También, y sin que sirva como excusa barata para salir del paso, creo que esta pequeña crisis creativa puede estar relacionada con mis últimas lecturas. Durante los últimos 15 días he tenido que dedicar mi tiempo a leer un libro tan malo que me ha hecho sentir rabia y asco hacia el libro, su autor, y también hacia el oficio de escribir. Un libro de un autor famosillo, que vende bastante y saca libros como churros, no como yo, que soy incapaz de sacar nada. Lo único bueno del libro es la reseña que publicaré en Leemergence dentro de unos días, y todo lo que estoy aprendiendo sobre el oficio de escribir mal.
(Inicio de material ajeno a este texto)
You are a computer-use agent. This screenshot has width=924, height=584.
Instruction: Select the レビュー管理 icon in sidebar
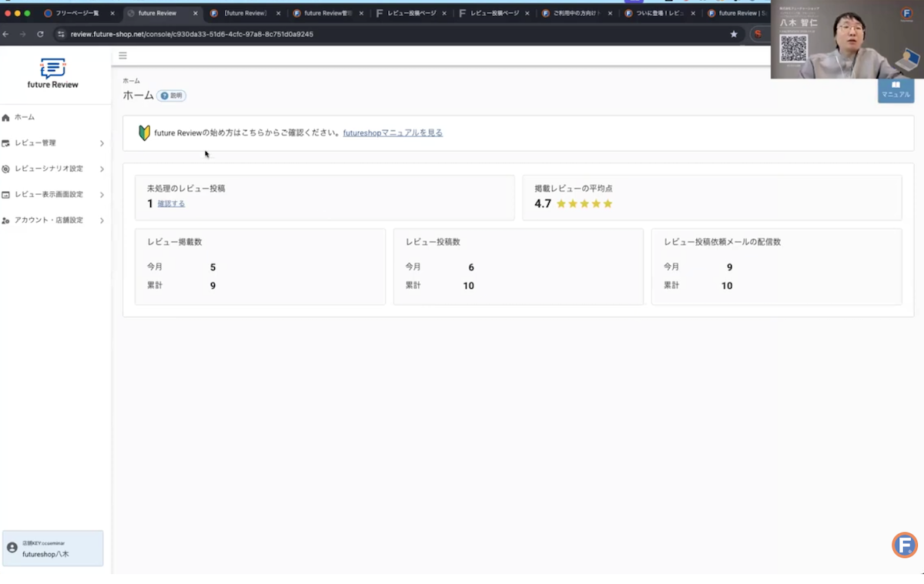tap(14, 143)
¿Qué hacer para curarme? Una opción es asumir que esto no va conmigo. Muerto el perro, se acabó la rabia. Pero rabia me da no poder escribir. Lo noto por dentro, noto la necesidad de hacerlo, de mantener vivo mi cerebro, de construir algo: no es una buena opción. Otra opción es escribir. Lo que sea. Esta entrada es una muestra de ello. Si no lo publico tendré la tentación de borrarlo, de destruirlo, o de dejarlo aparcado y olvidarme. Tengo por ahí muchos textos que como no van a tener ninguna salida —asumámoslo, esto es por jugar, se van a perder para siempre en cuanto Google Drive muera.

Volver a empezar. Poco a poco, armando pequeñas historias. A ver qué sale. Quizá sea esto lo que necesito, activar el blog, sacar mierdecilla e ir tirando. Por jugar.